ENTRIES SUPPLIED ::
=====
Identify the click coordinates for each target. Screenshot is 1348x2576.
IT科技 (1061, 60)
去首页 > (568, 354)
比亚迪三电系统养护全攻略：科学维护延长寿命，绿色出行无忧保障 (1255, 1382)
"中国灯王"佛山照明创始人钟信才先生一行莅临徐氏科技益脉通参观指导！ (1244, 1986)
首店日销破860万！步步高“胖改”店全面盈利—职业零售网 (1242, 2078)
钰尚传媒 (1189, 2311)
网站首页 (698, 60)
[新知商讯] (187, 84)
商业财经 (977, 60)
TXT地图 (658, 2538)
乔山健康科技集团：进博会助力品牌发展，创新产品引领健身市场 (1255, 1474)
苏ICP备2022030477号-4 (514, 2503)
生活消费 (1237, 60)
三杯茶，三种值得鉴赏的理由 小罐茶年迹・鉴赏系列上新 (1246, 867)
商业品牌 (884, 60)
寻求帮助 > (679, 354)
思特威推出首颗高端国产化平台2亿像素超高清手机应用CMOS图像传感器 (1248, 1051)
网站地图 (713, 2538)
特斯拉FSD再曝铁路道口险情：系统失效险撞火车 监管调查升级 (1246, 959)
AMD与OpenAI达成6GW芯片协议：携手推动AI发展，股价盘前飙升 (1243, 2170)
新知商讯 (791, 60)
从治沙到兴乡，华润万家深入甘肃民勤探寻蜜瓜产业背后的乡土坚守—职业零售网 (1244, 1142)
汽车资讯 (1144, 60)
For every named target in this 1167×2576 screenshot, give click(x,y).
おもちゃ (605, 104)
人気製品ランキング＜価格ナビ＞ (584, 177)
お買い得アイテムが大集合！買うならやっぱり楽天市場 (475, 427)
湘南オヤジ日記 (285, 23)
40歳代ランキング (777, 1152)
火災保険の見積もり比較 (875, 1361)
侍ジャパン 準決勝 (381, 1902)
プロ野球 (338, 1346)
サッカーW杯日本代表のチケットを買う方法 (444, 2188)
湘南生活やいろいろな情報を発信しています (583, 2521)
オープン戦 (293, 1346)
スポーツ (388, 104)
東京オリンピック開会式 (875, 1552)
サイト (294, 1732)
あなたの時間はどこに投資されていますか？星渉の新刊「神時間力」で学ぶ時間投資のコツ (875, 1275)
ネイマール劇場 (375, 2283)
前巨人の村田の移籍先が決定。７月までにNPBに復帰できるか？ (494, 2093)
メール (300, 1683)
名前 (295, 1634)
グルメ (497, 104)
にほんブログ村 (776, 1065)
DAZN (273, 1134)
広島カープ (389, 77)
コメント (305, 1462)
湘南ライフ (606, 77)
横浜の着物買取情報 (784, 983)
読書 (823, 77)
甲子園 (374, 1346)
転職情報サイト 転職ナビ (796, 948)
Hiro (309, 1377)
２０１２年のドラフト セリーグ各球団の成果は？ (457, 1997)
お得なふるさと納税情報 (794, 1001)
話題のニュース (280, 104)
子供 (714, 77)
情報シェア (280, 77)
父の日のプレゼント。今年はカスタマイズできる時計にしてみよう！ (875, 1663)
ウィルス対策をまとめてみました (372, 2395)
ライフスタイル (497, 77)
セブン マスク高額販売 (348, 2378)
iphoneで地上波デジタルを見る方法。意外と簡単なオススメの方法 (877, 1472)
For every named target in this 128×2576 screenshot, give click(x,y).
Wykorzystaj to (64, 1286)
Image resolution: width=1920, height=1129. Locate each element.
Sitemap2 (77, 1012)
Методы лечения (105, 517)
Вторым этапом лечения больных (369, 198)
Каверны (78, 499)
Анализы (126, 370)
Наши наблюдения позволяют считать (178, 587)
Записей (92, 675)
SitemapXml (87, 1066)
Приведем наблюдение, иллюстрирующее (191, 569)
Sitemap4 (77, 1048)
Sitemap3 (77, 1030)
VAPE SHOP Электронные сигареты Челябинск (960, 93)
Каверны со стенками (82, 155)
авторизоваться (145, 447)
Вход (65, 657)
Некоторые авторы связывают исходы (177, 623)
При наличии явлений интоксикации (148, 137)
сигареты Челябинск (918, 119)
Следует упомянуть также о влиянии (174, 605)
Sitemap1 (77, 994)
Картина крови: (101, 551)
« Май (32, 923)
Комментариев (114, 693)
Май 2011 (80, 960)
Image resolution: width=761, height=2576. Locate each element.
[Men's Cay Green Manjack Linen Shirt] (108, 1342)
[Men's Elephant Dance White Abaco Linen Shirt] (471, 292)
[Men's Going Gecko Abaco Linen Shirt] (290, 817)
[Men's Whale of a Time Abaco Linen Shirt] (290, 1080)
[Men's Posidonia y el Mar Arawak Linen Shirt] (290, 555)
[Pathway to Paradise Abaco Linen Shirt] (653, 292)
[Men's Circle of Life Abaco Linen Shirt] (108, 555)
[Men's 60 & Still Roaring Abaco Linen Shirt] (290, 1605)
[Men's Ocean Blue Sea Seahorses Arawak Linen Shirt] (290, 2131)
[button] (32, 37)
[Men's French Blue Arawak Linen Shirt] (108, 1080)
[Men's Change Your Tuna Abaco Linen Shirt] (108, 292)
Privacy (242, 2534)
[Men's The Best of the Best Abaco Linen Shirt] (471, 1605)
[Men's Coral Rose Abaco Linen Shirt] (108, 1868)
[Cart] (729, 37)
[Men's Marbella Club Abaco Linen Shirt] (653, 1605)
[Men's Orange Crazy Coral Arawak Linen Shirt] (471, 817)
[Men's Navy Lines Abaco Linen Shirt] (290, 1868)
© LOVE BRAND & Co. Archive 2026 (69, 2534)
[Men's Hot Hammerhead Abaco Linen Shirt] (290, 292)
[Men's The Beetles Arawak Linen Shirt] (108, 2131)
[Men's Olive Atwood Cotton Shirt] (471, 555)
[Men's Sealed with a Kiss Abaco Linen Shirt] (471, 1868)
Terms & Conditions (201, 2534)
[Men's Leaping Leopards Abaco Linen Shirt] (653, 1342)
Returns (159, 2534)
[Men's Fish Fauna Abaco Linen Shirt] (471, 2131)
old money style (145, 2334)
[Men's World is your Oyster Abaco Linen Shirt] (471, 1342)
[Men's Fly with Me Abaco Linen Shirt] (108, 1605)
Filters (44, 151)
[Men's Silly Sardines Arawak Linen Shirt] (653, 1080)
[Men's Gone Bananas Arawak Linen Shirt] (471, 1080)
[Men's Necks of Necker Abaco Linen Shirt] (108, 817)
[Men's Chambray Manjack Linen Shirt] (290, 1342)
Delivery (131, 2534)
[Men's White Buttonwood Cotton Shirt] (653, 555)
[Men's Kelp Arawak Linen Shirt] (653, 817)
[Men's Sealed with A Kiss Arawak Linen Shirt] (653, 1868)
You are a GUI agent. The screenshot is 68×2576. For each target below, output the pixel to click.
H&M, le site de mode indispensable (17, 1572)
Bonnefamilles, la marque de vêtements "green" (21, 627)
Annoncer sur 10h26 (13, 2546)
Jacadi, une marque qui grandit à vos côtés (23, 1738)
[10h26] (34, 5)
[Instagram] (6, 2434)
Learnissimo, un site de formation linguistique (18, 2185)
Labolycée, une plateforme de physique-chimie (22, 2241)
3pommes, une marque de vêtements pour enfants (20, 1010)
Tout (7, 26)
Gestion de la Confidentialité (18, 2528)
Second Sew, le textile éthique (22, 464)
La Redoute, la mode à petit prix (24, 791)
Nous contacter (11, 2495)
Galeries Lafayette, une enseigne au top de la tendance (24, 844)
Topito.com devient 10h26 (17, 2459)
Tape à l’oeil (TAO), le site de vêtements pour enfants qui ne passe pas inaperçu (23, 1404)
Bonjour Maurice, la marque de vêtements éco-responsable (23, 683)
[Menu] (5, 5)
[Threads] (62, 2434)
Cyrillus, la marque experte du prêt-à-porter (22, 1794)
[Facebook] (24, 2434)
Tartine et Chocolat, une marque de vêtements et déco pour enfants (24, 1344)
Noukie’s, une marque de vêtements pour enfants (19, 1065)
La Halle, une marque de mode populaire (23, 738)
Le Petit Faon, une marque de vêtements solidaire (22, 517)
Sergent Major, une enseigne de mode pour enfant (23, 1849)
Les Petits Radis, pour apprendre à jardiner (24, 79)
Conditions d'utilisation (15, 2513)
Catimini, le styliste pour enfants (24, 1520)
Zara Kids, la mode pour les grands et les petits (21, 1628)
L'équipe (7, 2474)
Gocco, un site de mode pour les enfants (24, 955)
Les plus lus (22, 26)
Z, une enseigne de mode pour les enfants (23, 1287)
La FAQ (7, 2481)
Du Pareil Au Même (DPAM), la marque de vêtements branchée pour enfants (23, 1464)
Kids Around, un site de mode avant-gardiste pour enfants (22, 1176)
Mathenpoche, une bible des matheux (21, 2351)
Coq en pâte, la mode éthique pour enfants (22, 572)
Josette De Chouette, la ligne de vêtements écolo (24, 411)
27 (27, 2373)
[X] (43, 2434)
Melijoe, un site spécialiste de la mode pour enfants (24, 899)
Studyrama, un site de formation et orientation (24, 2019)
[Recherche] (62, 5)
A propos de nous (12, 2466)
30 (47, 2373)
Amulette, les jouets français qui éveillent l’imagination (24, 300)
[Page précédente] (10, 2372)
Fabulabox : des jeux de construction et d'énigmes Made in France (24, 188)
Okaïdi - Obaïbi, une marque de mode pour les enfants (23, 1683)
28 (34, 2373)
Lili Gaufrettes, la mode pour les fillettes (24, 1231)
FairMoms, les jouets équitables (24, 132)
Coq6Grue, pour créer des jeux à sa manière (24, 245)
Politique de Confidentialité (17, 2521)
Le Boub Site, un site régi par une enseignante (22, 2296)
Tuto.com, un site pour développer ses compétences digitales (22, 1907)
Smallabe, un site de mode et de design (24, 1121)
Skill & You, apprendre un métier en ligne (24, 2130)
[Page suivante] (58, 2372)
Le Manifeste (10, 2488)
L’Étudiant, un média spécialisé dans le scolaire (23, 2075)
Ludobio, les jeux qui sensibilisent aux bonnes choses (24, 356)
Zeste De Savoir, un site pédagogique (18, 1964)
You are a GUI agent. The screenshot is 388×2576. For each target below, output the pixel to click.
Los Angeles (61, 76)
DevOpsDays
=====
TASK :: After reading the entries above, state the number of lines that contain the word "лечения", adding nothing else.

SOLUTION FOR THIS TASK :: 2